Like neighboring Saudi Arabia, Abu Dhabi is restructuring its industrial sector, hoping to lure foreign investors with privatizations after lower energy prices depleted its coffers.
This could result in at least five large listings, including the fuel distribution unit of Abu Dhabi National Oil Co., aluminum-maker EGA, industrial conglomerate Senaat and Abu Dhabi Ports, government and banking sources said.
Bankers had pitched for the Abu Dhabi Ports IPO, but no decision has been made and the company has said there are no immediate plans for listing.
The IPOs could raise at least $5 billion, several of the sources said, exceeding money raised through listings in the UAE over the last five years, according to Thomson Reuters data. A total number of 13 IPOs have raised $4.49 billion since 2012.

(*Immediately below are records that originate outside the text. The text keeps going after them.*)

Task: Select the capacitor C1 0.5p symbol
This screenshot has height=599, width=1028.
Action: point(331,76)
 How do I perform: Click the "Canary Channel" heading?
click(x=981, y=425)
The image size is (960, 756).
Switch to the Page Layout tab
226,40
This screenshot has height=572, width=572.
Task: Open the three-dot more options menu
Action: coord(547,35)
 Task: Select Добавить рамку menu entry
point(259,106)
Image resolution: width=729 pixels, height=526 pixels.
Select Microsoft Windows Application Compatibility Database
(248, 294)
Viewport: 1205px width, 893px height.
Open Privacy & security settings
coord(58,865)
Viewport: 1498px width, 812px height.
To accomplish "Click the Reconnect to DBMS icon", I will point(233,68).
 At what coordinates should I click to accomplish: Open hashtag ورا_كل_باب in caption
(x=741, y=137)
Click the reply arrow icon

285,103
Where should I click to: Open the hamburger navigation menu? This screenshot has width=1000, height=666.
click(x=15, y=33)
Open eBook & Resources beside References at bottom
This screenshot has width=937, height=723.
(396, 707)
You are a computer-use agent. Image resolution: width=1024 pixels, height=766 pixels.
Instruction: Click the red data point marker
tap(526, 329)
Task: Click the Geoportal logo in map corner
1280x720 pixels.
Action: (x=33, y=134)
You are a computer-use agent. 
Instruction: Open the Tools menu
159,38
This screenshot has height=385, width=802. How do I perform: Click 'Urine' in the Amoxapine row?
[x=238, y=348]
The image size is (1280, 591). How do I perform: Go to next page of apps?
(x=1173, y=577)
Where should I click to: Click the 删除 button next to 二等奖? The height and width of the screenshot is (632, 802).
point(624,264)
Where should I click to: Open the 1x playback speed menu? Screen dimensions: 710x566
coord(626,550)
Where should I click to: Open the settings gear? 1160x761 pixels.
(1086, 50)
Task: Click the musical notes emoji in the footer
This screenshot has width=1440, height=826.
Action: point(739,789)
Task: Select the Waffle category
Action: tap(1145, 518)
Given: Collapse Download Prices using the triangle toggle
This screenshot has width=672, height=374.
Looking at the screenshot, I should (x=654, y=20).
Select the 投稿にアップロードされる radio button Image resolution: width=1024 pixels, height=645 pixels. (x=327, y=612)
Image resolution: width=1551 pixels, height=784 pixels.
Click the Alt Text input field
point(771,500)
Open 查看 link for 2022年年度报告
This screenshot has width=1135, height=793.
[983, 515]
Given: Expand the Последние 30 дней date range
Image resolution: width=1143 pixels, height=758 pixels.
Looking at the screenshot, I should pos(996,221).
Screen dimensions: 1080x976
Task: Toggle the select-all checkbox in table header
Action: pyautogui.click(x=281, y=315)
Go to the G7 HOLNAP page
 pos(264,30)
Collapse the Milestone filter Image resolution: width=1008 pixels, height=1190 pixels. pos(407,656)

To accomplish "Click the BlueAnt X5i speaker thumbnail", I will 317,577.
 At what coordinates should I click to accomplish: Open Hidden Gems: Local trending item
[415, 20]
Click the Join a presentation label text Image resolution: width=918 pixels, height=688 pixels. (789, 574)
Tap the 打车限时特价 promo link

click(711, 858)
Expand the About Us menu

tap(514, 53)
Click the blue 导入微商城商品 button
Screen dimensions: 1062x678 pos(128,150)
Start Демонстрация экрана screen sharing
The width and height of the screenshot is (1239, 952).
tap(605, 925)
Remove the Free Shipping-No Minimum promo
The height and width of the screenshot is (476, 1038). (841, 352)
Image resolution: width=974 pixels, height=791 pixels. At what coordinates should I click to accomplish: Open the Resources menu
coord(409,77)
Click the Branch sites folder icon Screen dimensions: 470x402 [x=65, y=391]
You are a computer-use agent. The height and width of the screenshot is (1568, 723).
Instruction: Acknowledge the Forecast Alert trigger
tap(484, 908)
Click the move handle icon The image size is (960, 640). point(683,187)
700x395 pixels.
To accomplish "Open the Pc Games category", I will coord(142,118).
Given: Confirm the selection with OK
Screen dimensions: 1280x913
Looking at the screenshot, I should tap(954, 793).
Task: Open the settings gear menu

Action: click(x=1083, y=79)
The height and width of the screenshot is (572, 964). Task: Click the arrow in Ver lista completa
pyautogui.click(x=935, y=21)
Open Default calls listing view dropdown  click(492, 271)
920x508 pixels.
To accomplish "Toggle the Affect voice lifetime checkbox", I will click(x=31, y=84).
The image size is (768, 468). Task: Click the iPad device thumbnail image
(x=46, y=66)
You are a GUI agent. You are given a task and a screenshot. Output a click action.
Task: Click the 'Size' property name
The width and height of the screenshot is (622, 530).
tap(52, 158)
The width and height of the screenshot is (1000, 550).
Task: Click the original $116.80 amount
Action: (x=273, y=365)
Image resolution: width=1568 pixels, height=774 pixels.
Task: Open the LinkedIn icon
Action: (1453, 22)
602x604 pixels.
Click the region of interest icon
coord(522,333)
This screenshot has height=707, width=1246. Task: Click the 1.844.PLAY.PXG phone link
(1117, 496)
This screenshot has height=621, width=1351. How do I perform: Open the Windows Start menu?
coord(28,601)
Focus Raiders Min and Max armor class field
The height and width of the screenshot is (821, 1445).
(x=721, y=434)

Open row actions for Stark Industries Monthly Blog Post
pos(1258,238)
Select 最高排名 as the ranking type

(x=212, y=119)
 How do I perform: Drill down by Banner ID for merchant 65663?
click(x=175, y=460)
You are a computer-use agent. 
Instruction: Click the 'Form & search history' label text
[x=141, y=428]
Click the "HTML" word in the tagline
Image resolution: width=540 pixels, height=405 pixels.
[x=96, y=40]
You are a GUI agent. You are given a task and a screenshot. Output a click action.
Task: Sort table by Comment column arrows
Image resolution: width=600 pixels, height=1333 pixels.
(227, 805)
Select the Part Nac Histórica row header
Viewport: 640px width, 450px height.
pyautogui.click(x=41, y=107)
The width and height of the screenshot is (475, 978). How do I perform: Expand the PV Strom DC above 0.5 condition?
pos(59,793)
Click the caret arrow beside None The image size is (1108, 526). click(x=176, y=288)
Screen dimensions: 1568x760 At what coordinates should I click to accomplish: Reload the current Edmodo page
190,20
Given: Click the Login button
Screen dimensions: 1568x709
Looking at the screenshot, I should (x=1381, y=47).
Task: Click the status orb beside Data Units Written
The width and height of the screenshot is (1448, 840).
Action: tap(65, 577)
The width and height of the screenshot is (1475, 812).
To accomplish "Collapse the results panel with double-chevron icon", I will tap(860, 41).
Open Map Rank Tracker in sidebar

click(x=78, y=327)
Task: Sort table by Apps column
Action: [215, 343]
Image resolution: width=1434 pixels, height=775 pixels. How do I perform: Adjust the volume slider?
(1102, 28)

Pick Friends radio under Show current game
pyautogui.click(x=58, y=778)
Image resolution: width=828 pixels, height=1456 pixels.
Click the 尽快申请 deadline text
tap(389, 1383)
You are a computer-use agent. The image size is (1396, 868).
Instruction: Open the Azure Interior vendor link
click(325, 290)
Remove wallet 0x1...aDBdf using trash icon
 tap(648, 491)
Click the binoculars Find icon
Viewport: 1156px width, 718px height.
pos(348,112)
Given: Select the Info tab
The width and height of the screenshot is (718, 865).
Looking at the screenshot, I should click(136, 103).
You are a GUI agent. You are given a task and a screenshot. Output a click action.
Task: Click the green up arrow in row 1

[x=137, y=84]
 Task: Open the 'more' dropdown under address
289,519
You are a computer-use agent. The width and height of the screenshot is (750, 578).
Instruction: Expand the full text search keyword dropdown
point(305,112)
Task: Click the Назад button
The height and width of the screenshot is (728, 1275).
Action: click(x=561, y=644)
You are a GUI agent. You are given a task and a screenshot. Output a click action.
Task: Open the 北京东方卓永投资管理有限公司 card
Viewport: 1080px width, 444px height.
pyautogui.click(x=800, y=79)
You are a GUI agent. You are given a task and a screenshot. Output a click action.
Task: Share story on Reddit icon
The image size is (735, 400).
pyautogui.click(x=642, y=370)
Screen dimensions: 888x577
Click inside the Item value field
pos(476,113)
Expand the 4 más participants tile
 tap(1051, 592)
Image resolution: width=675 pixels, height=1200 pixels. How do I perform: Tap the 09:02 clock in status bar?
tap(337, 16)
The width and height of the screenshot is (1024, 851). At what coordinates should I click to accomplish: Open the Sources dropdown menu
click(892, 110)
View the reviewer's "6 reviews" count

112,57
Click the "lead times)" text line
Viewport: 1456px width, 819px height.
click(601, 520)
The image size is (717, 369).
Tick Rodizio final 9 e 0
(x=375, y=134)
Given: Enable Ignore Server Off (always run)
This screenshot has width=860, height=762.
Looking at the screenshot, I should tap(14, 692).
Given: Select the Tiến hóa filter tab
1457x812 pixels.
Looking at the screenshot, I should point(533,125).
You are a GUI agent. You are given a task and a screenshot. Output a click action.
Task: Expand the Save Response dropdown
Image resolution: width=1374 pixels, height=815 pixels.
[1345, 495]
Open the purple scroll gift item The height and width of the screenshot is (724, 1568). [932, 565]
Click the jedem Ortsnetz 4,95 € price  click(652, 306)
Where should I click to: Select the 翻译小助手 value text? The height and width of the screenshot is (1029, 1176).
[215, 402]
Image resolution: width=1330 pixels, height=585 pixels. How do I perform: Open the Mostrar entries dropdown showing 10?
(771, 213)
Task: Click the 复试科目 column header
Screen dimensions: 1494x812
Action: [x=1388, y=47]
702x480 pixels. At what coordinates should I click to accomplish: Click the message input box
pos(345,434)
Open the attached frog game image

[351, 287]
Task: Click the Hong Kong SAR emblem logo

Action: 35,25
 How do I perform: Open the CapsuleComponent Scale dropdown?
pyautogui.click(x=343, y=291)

Bankers said the companies hope to complete their IPOs before Saudi Arabia’s IPO of its crown jewel Saudi Aramco either in late 2018 or early 2019 as part of a wider multi-billion dollar privatization program.
Sanyalaksna Manibhandu, head of research at First Abu Dhabi Bank, said the aim was to get ahead of the IPO of Saudi Aramco and the upgrade of MSCI Saudi Arabia to emerging market status.
Government-owned companies in Abu Dhabi have been told to manage budgets efficiently and control spending and possibly raise their own finances for expansion to make them less reliant on the state, a source close to the government said.
“Abu Dhabi is taking bold measures to kickstart the markets and boost investor confidence by pushing government-related entities to sell shares and list publicly,” said an Abu Dhabi-based senior bank executive who has advised on deals there.
At the same time, Abu Dhabi-based companies spanning sectors such as banking, insurance, services and health care are also expected to go through more consolidation, the sources said.
Last year Abu Dhabi merged its two sovereign wealth funds, Mubadala and IPIC, while National Bank of Abu Dhabi and First Gulf Bank created one of the largest banks in the Middle East and Africa.
“When we were a very young country, you could have multiple companies and you basically had to grab your domestic market share. Now it’s time to reach the size where we need to export our services, export our business,” said Sabah Al-Binali, a UAE-based investor.
Abu Dhabi is using tougher economic conditions to push through reforms that would have been harder to implement in previous years, when higher oil prices boosted its revenue.
“The good old days of the state bearing the weight of spending and providing subsidies because of rich resources is over. That model is outdated,” an Abu Dhabi-based banker said.
“The private sector has to bear the burden too now, something Abu Dhabi has realized.”